# TEXTO DE LEITURA:
-----
ESPECIAL MEIO AMBIENTE
Bahia transforma floresta em ativo e entra no mapa global do carbono
O mercado de carbono recupera ou regenera ecossistemas gerando oportunidades de desenvolvimento sustentável
Por Joana Lopo

Em meio às discussões globais sobre a transição para uma economia de baixo carbono, um novo modelo econômico começa a ganhar força no Brasil ao transformar a preservação ambiental em ativo financeiro. Exemplo disso é o mercado de carbono, recentemente regulamentado no país, que representa um instrumento eficaz para remunerar quem protege. Ele recupera ou regenera ecossistemas, conectando o compromisso climático às oportunidades de desenvolvimento sustentável.
Embora o foco da COP esteja voltado para a Amazônia, outro bioma brasileiro clama por atenção e revela imenso potencial de protagonismo nessa nova economia verde: a Mata Atlântica. Presente em diversos estados do país, inclusive na Bahia, onde ainda restam extensas áreas degradadas, esse bioma pode ser peça-chave no redesenho da lógica econômica tradicional ao unir conservação ambiental com geração de riqueza, trabalho e inclusão social.
É nesse contexto que surge o Projeto Muçununga, uma iniciativa liderada pela Veracel Celulose em parceria com a Biomas, uma sociedade formada por gigantes do setor privado como Santander, Itaú e Vale. O projeto prevê a restauração de 1.200 hectares de Mata Atlântica no sul da Bahia com mais de 70 espécies nativas, numa ação que visa gerar créditos de carbono valorizados no mercado internacional, além de fortalecer a biodiversidade local.
-----
Entradas para localizar textos e elementos
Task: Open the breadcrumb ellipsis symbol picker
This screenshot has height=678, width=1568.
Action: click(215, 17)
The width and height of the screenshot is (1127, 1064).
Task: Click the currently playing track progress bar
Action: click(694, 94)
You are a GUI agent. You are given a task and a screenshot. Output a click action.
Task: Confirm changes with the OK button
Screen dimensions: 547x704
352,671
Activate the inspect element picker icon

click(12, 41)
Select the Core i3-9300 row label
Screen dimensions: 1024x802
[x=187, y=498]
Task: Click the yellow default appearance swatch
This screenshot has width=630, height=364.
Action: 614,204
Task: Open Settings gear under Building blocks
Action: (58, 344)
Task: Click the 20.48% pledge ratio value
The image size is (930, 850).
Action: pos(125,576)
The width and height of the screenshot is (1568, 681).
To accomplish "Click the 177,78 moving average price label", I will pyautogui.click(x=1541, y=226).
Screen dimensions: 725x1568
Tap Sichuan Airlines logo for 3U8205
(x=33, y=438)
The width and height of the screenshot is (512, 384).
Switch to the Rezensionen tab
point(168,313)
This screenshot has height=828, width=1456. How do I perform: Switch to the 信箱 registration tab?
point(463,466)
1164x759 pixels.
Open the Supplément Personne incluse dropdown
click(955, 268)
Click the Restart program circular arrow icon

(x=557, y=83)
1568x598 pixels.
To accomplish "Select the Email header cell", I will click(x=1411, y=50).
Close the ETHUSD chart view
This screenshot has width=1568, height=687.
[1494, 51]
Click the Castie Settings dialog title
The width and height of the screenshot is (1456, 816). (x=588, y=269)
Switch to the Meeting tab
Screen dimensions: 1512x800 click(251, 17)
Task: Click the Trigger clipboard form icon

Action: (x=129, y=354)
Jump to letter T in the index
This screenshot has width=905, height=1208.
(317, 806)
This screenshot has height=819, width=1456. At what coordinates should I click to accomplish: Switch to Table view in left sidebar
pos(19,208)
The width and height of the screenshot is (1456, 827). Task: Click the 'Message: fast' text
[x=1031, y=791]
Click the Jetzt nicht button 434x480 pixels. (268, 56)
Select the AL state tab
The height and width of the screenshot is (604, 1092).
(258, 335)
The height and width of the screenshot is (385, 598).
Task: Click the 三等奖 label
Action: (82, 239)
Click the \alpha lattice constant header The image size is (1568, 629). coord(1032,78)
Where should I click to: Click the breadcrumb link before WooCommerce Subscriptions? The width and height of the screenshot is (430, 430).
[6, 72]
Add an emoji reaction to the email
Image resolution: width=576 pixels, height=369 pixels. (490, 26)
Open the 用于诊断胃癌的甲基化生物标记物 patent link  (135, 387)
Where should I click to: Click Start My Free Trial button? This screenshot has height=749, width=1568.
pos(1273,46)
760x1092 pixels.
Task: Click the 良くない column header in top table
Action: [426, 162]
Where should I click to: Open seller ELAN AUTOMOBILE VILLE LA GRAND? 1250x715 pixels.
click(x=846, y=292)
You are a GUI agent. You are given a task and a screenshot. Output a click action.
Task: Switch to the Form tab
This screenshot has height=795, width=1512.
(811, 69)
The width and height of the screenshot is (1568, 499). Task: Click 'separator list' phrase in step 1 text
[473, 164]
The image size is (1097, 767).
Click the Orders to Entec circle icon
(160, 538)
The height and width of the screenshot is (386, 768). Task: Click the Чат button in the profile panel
-----
# ENUNCIADO 1:
Segundo a reportagem sobre o mercado de carbono na Bahia, por que a Mata Atlântica pode ser peça-chave no redesenho da lógica econômica tradicional? Responda em até três frases.
# ENUNCIADO 2:
Formate como tabela Markdown, com as colunas "Nº" e "Linha", tudo o que há nas entradas desde a linha que contém "This screenshot has height=819, width=1456." até a linha que contém "Action: [426, 162]", ambas incluídas. Deixe de fora as linhas em branco.

# RESPOSTA REDIGIDA 1:
A Mata Atlântica pode ser peça-chave porque permite unir a conservação ambiental à geração de riqueza, trabalho e inclusão social. Além disso, o bioma está presente em diversos estados, inclusive na Bahia, onde ainda restam extensas áreas degradadas.

# RESPOSTA REDIGIDA 2:
| Nº | Linha |
|---|---|
| 1 | This screenshot has height=819, width=1456. At what coordinates should I click to accomplish: Switch to Table view in left sidebar |
| 2 | pos(19,208) |
| 3 | The width and height of the screenshot is (1456, 827). Task: Click the 'Message: fast' text |
| 4 | [x=1031, y=791] |
| 5 | Click the Jetzt nicht button 434x480 pixels. (268, 56) |
| 6 | Select the AL state tab |
| 7 | The height and width of the screenshot is (604, 1092). |
| 8 | (258, 335) |
| 9 | The height and width of the screenshot is (385, 598). |
| 10 | Task: Click the 三等奖 label |
| 11 | Action: (82, 239) |
| 12 | Click the \alpha lattice constant header The image size is (1568, 629). coord(1032,78) |
| 13 | Where should I click to: Click the breadcrumb link before WooCommerce Subscriptions? The width and height of the screenshot is (430, 430). |
| 14 | [6, 72] |
| 15 | Add an emoji reaction to the email |
| 16 | Image resolution: width=576 pixels, height=369 pixels. (490, 26) |
| 17 | Open the 用于诊断胃癌的甲基化生物标记物 patent link  (135, 387) |
| 18 | Where should I click to: Click Start My Free Trial button? This screenshot has height=749, width=1568. |
| 19 | pos(1273,46) |
| 20 | 760x1092 pixels. |
| 21 | Task: Click the 良くない column header in top table |
| 22 | Action: [426, 162] |